Mr. Coleman. In the Commission Exhibit No. 951 you also have another category, category R, which reads: "Individual's actions do not reflect to credit of U.S. abroad." Would you say that based upon the Oswald file as it existed in the Passport Office as of June 1963, that he would not fall in that category?

Mr. Chayes. I don't think so when you are thinking about what this means. I don't think one person in a billion abroad knew Oswald or had any such experience with him or anything else. This isn't really a reflection on the United States. I suppose if you construed it that way, if somebody got drunk on the Champs Elysees he ought to be in that category. I don't think you can really construe it that broadly. It has to mean I am sure someone who has a really notorious course of conduct like the kind of thing that I summarized for you on the three people in the so-called other category when we were talking to earlier—my letter of June 6.

Representative Ford.
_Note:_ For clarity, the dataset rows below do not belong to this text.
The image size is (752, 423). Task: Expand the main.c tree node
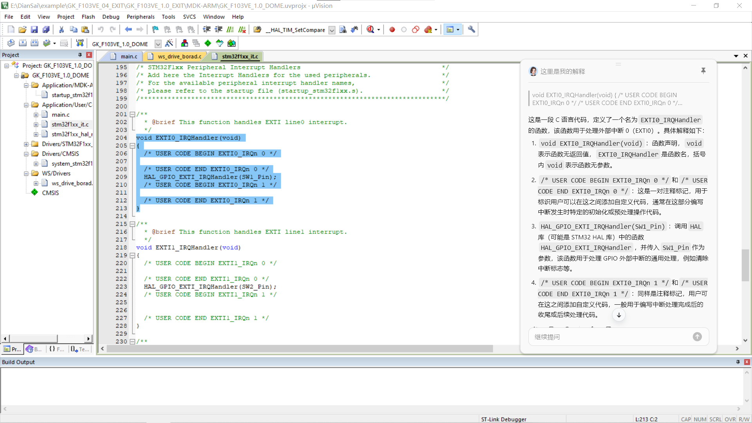[36, 115]
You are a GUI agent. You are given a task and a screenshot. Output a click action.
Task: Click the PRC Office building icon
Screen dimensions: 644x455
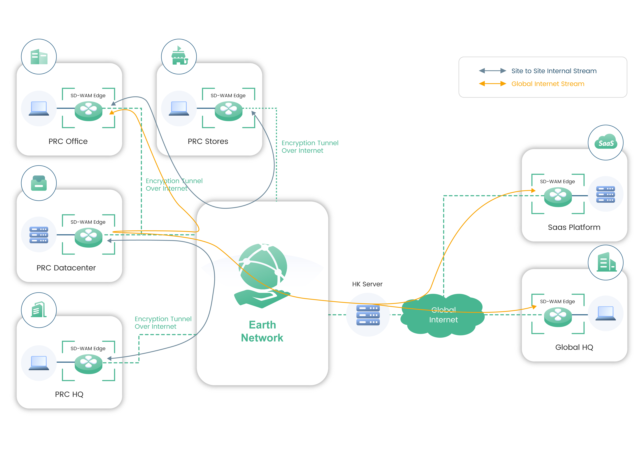[39, 57]
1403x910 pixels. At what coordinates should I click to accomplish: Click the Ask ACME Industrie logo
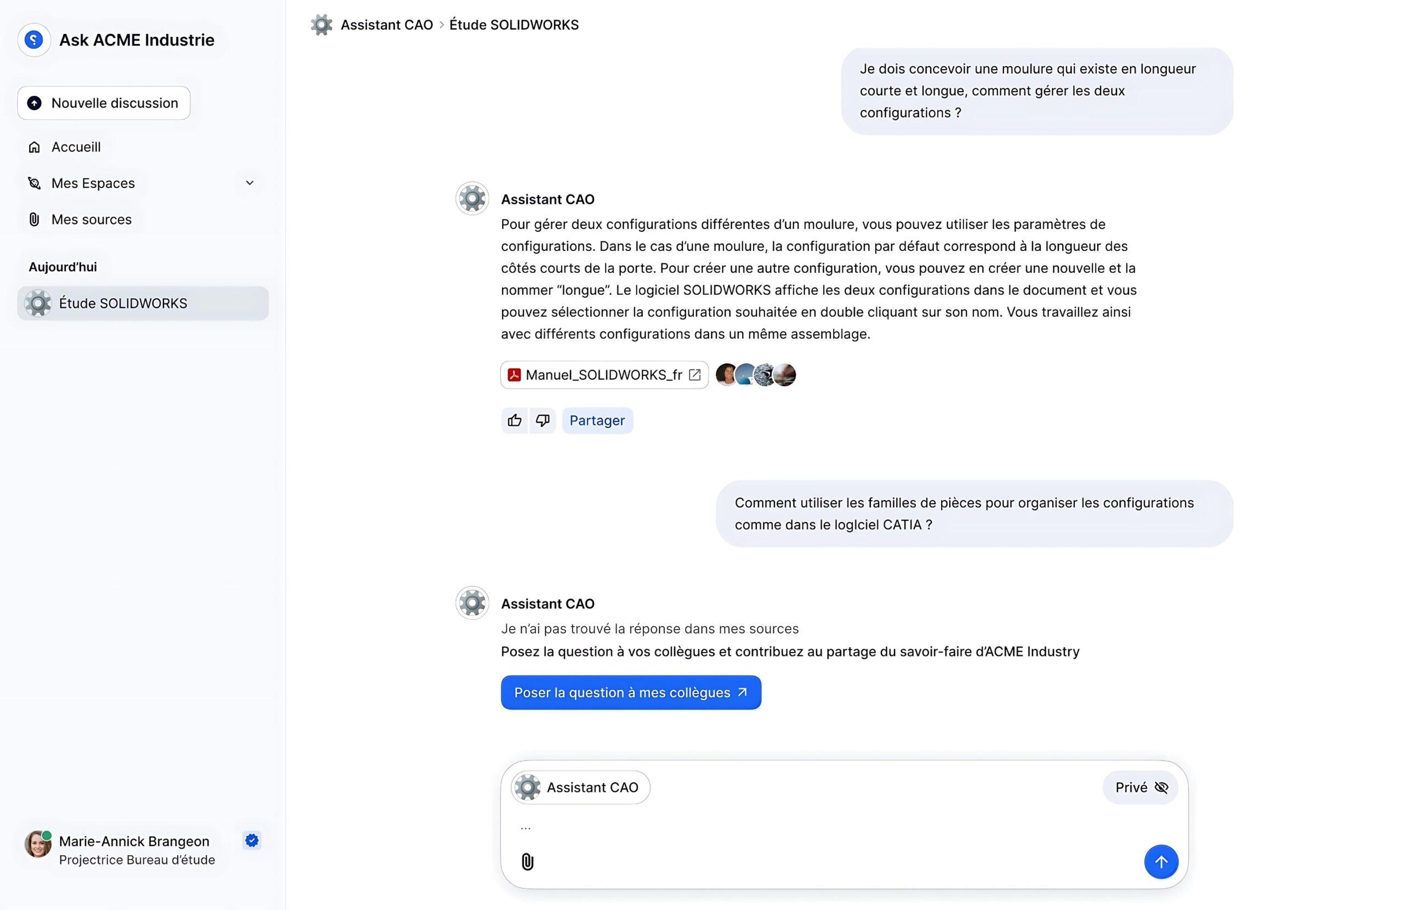point(34,40)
If you really are equating someone who is intoxicated in Paris with Oswald——

Mr. Chayes. No; I am not equating them in the quality of their conduct, but for the purposes of this category "Do not reflect credit on the United States abroad" I think what that must involve is some very notorious course of conduct which a lot of people have had a chance to see, which has somewhat serious consequences of the kind that I summarized here "convicted for attempting to acquire knowledge of state secrets in Germany, fraudulent schemes, convicted for fraud," that kind of thing.

Here is a fellow who left a trail of bad checks, using his passport as identification and claiming to be a U.S. employee. All I am saying is that category R, although it is a catchall category, I would conceive is construed or should be construed narrowly.

Let me say further, I probably should not be testifying to this so much anyway because these categories are guidelines, are operational guidelines. They don't have legal consequences. And I think you ought to ask Miss Knight, who has the operational responsibility, whether the way I conceive this is correct. I may misconceive it, but I think in essence these categories are related to grounds of disqualification, and unless the conduct specified comes within the range of being a ground, a basis for disqualification, I don't think the lookout card would be made up.

Mr. Coleman. Don't you have a category X, which is called "catch card," denotes limited lookout validity, not necessarily refusal situation?

Mr. Chayes. Yes.

Mr. Coleman. So perhaps Oswald could have been put in there, couldn't he, in that category, based upon the file?

Mr. Chayes. It is possible, and I suppose that is exactly what we are now doing with defectors.